I need some help with a megaminx...

I have it completely solved except for one corner in which I can't get to permute. Does anyone have a solution for only one corner needing permuting?

Thanks!


----------



## Clayy9 (Jul 21, 2011)

Permutation or orientation?


----------



## i8fizh (Jul 21, 2011)

it's permutation I believe...in the correct spot but the colors are off.

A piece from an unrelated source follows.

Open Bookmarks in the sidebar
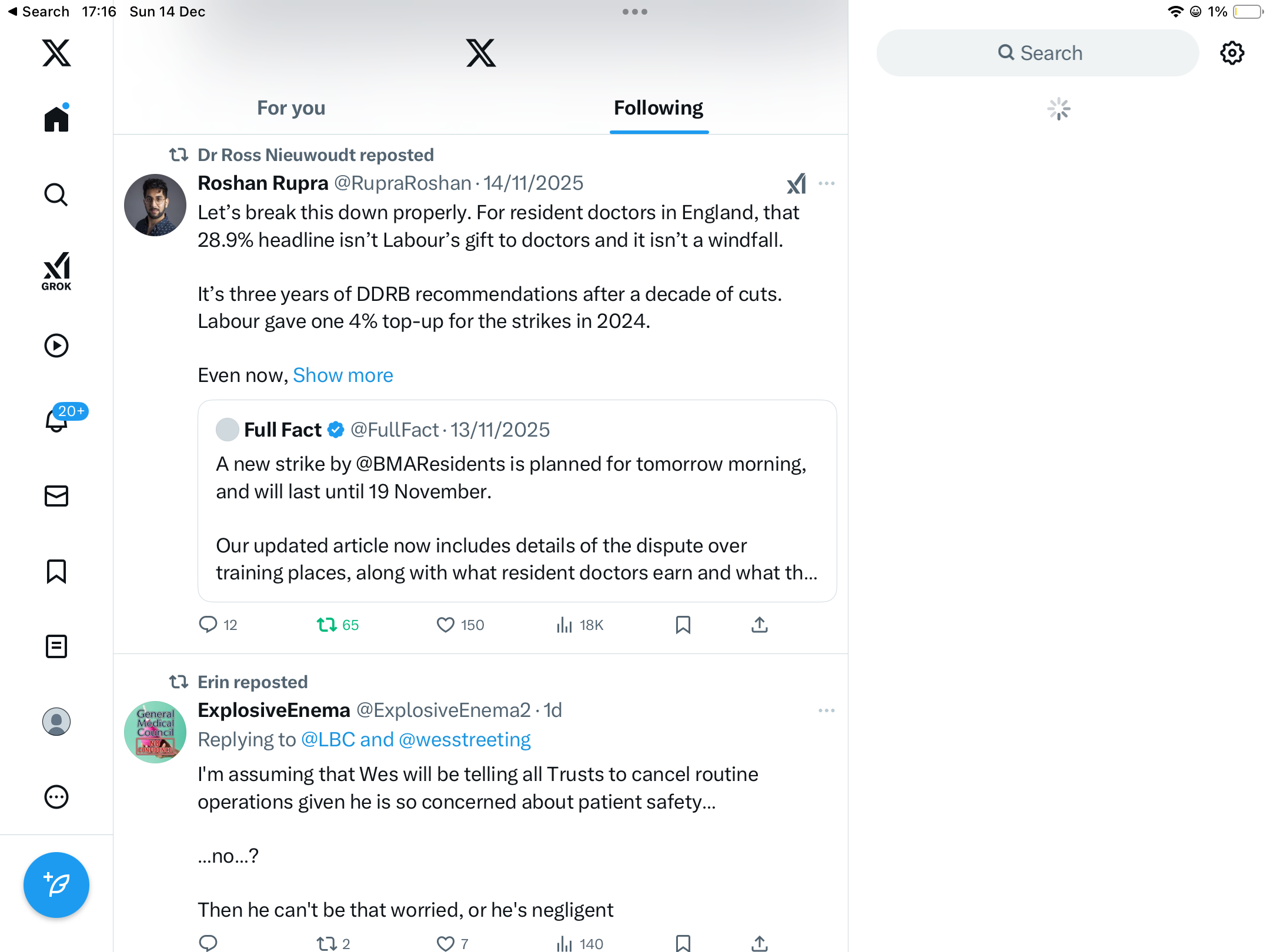(x=56, y=571)
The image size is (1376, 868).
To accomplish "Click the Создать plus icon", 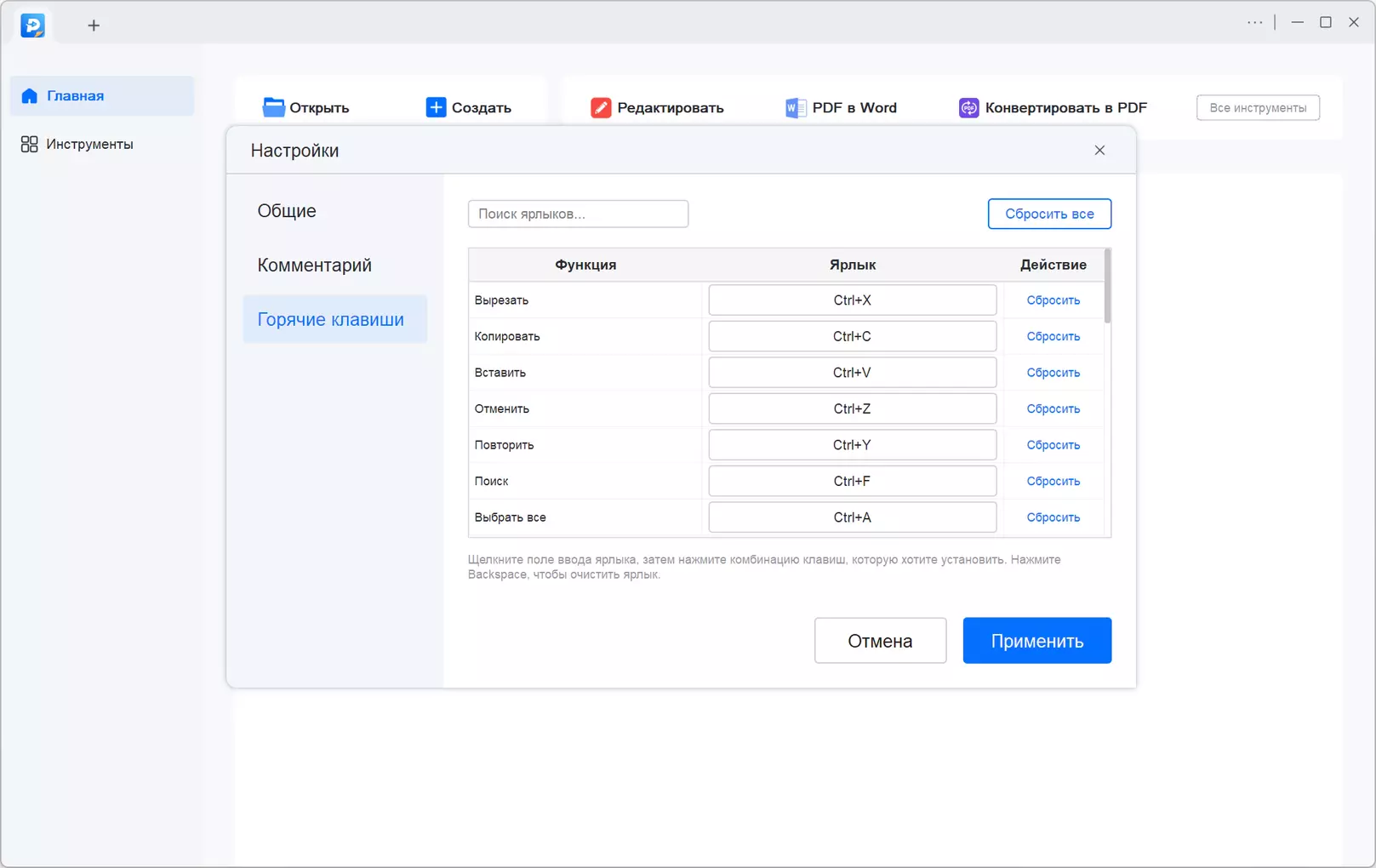I will tap(436, 107).
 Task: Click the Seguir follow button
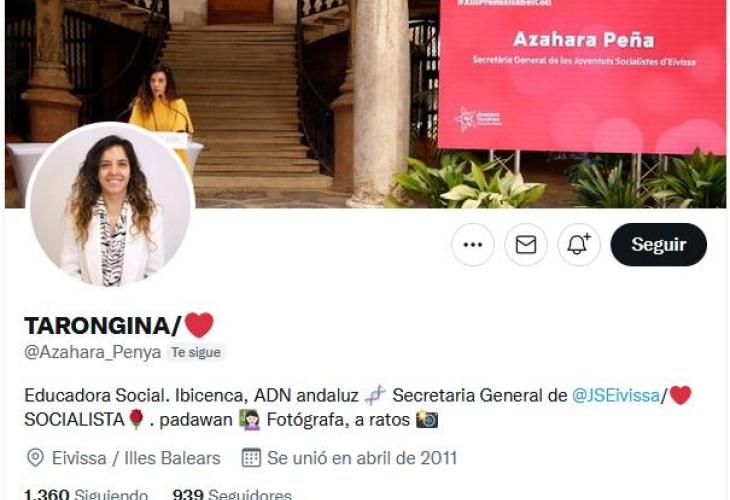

It's completely solved except for one corner piece...
Top layer white
Front is blue
Right is green
the corner piece for these three sides is green top, white front, blue right


----------



## Ranzha (Jul 21, 2011)

i8fizh said:


> it's permutation I believe...in the correct spot but the colors are off.
> 
> It's completely solved except for one corner piece...
> Top layer white
> ...


 
That's orientation, and it's unsolvable. Just disassemble a row and twist the corner the right way. Nbd.


----------



## uberCuber (Jul 21, 2011)

It's an unsolvable position. No amount of moves can twist a single corner. Physically twist the corner piece in place, or if it's too tight to do that, pop out an edge piece, take out the corner, and put it back in correctly.

EDIT: Ninja'd


----------



## i8fizh (Jul 21, 2011)

That's what I get for borrowing a noobs megaminx! Fixed...I just didn't want to "cheat" but he must of cheated in the past...lol

Thanks, it was driving me nuts!


----------